Document excerpt:
In other words, would you celebrate saints of other churches ?


----------



## Roi Marphille

well, actually it's quite curious to find that every day in the calendar has it's own Saints. Sometimes three... They say in the radio: today it's Saint ___, Saint __...and so on. The patron of the barbers, the patron of the taxi drivers, the patron of referees I don't know...thare are hundreds! This Saint will keep your eyes safe, this one will give you a safe journey...My 95 years old Grandma prays at the same Saint every time she enters in a car, I happen to remember that it's Saint Anthony. Difficult to take account of them all!


----------



## maxiogee

Dia dhuit, a Sheosaṁ a cara,
Was it in school that you were made aware of the name-day?
I remember a very pro-Catholic, pro-Irish religious-order-run educational system of the 1950s when that would have been prevalent, and can imagine Northern Christian Brothers or nuns being very staunch on things like that. We knew which days were associated with which saints, particularly the Irish ones (as you mentioned) but we didn't feel any personal 'ownership' as we would say nowadays.

Beannacṫaí leat.


----------



## Roi Marphille

maxiogee said:
			
		

> Dia dhuit, a Sheosaṁ a cara,
> Was it in school that you were made aware of the name-day?
> I remember a very pro-Catholic, pro-Irish religious-order-run educational system of the 1950s when that would have been prevalent, and can imagine Northern Christian Brothers or nuns being very staunch on things like that. We knew which days were associated with which saints, particularly the Irish ones (as you mentioned) but we didn't feel any personal 'ownership' as we would say nowadays.
> 
> Beannacṫaí leat.


...ehem...Saint Patrick?


----------



## Fernando

Roi Marphille said:
			
		

> well, actually it's quite curious to find that every day in the calendar has it's own Saints. Sometimes three... They say in the radio: today it's Saint ___, Saint __...and so on. The patron of the barbers, the patron of the taxi drivers, the patron of referees I don't know...thare are hundreds! This Saint will keep your eyes safe, this one will give you a safe journey...My 95 years old Grandma prays at the same Saint every time she enters in a car, I happen to remember that it's Saint Anthony. Difficult to take account of them all!



A saint is saved (who enter in Paradise, if you want). According to Mormons, the number of Saints is fixed: 144,000 (12*12*1,000), taking the figure from Revelations Book (Apocalypse).

Catholicism and most other Christian Churches do not fix the number, which is assumed to be very much higher. 'Official' saints are just a slight number that, according their notoriousness have been declared so by Catholic Church. If the Popes there would have declared a saint a year 2000/365 days > 5 saints a day.


----------



## Monnik

cherine said:
			
		

> Now this is an interesting information.

What you are asked to do: Continue the forum thread on saints and name days from where it stops.

Stored rows:

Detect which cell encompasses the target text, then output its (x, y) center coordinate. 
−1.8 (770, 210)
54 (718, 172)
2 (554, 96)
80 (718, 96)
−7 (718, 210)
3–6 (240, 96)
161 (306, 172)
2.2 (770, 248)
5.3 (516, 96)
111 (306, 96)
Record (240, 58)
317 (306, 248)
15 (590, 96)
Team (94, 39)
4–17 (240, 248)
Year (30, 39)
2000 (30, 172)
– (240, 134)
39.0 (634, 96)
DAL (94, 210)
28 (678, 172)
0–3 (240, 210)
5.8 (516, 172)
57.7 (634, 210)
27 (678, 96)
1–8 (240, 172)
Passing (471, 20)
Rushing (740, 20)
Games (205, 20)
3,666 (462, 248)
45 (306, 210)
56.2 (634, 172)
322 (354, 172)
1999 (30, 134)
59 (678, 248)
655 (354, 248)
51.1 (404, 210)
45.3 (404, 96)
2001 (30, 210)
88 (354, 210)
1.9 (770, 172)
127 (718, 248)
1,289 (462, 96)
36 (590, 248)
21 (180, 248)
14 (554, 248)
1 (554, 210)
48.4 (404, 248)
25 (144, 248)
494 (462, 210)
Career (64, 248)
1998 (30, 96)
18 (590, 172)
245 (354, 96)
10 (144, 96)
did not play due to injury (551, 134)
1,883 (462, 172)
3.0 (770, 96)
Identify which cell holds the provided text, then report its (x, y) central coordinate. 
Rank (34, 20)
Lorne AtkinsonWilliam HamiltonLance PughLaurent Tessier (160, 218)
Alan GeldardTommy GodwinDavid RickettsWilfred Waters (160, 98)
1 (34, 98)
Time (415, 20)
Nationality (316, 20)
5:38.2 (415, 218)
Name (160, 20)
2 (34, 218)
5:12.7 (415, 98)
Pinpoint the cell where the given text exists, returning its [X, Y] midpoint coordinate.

==

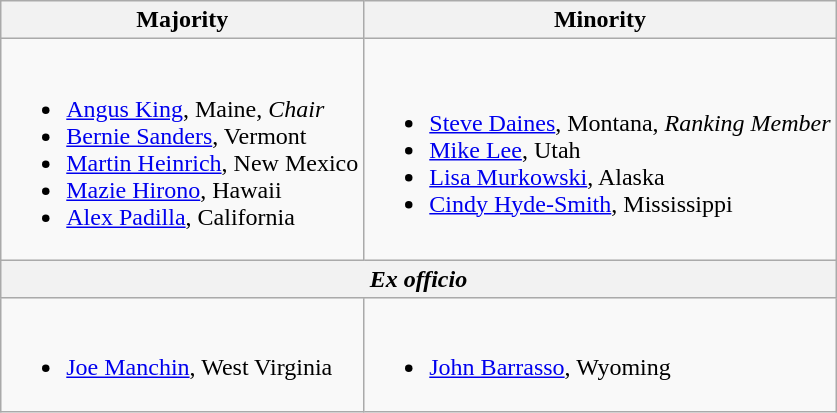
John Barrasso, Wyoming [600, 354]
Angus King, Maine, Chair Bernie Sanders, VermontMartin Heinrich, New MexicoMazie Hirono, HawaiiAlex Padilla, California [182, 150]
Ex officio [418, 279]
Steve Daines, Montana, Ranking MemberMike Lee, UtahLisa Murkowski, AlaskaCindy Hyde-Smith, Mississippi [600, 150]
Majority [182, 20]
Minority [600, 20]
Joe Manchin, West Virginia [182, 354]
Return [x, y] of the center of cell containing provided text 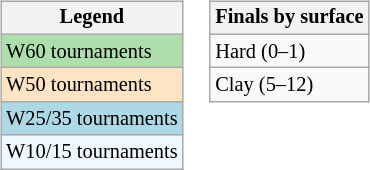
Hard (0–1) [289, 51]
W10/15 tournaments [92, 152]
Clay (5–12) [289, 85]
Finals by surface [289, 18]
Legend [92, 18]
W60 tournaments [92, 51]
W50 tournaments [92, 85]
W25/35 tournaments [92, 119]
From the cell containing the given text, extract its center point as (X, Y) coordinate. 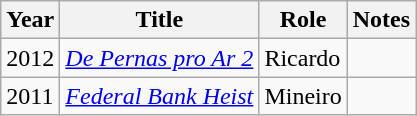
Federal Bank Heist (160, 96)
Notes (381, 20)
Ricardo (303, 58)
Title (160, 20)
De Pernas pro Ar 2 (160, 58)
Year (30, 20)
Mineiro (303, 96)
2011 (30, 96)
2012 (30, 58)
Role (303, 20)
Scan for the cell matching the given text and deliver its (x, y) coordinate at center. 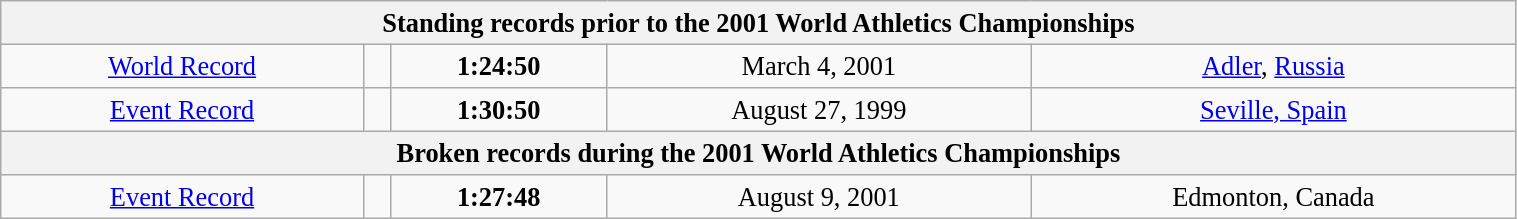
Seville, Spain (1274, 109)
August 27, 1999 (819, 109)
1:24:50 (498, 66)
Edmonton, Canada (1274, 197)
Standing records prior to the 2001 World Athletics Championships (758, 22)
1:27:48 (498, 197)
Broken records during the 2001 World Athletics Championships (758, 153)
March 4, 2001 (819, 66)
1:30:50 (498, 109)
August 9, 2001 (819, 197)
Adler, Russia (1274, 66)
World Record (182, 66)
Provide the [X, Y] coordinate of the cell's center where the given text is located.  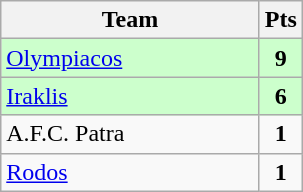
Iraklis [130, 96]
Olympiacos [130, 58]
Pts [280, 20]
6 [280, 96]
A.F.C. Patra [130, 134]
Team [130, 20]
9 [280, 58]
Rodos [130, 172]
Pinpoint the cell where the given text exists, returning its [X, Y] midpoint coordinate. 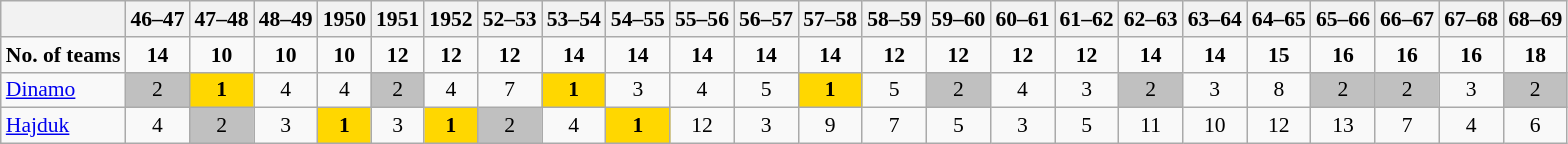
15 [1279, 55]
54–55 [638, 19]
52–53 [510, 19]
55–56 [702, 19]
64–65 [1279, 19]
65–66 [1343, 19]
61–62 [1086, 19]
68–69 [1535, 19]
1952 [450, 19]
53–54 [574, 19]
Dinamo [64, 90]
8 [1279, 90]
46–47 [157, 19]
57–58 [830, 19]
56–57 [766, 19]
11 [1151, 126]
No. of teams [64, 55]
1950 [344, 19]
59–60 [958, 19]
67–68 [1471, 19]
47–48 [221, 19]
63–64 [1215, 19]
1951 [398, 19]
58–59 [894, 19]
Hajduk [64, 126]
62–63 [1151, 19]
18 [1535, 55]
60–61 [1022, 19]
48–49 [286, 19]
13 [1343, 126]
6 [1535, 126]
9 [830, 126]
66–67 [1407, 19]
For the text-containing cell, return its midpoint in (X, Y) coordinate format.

Written answer:
> 
> May I ask a question that I hope is not off-topic : Do the celebrated saints belong to the country where they are celebrated, or can you celebrate saints of other countries ? I.e. Do French people, for example, only celebrate French saints, or do they also celebrate Spanish, Italian... saints too ?


 

Hi, Cherine...

No, the saint one is named after (at least in Mexico) does not necessarily have to be from that country (this would mean that every ten people in my country would have the same name, hehehe)    (I don't really know how many Mexican saints there are)

In my case, both my kids were named based on a saint, and we do try to do something special on those days, even though they are still little.


----------



## maxiogee

Roi Marphille said:
			
		

> ...ehem...Saint Patrick?



You misunderstand Roi.
Yes, the Irish claim St Patrick's Day - but Irish guys *named* Patrick don't feel anything connecting them to the day.


----------



## Fernando

cherine said:
			
		

> Thanks for the info Fernando. So you may celebrate an Egyptian saint, for example ? like Mare Girgis ? or Mare Mina ? (I think Mare is the coptic word for saint).
> In other words, would you celebrate saints of other churches ?



No, we only celebrate Christian saints. But in Spain we celebrate Irish (St Patrick), or English (St Thomas Moore), French (St Louis), Hungarians (St Elizabeth from Hungary)...

From currently Muslim countries we celebrate St Agustin of Hippona (Tunis) and many others. As a matter of fact we have a saint called St. Maria Egipciaca (St Mary, the Egyptian).

Here is a list of saints (Spanish):

http://www.archimadrid.es/princi/princip/otros/santoral/santoral.htm


----------



## cherine

Fernando said:
			
		

> No, we only celebrate Christian saints. But in Spain we celebrate Irish (St Patrick), or English (St Thomas Moore), French (St Louis), Hungarians (St Elizabeth from Hungary)...
> From currently Muslim countries we celebrate St Agustin of Hippona (Tunis) and many others. As a matter of fact we have a saint called St. Maria Egipciaca (St Mary, the Egyptian).


Do you want to say that Coptic saints aren't christian ? what do think they are ? budhists ?
I think you misunderstood my question, or that I didn't express my question clear enough, and I'm sorry for that 
The question is : do you celebrate saints of other churches ? i.e. catholic church, coptic orthodox church, greek orthodox church...
Any way, you answered the question partly, and I thank you for your answer 

P.S. The fact that Tunisia and Egypt are muslim countries doesn't mean they don't have churches.


----------



## Fernando

Sorry for the misunderstanding. No, we do not celebrate non-catholic saints. Protestants do not deal with saints. We 'share' with orthodox a big number of saints BEFORE the split of the two churches (as an example, saints Cyril and Metodio, who preached among Slavs) in 11th century.

Regarding coptic church. Mari Girgis = St George (of course, very worshipped in Catholic Church). I do not know about Mare Mina.


----------



## ITA

El día del santo de una persona se llama "onomástico" "día onomástico" aquí no se los festeja aunque desde hace unos años se está celebrando San Patricio pero la mayoría lo toma como una excusa para tomar mucha cerveza y no tiene idea del por qué de esa celebración.El mio es el 22 de noviembre (Sta Cecilia) un día mas para mi
Desde Bs As ITA.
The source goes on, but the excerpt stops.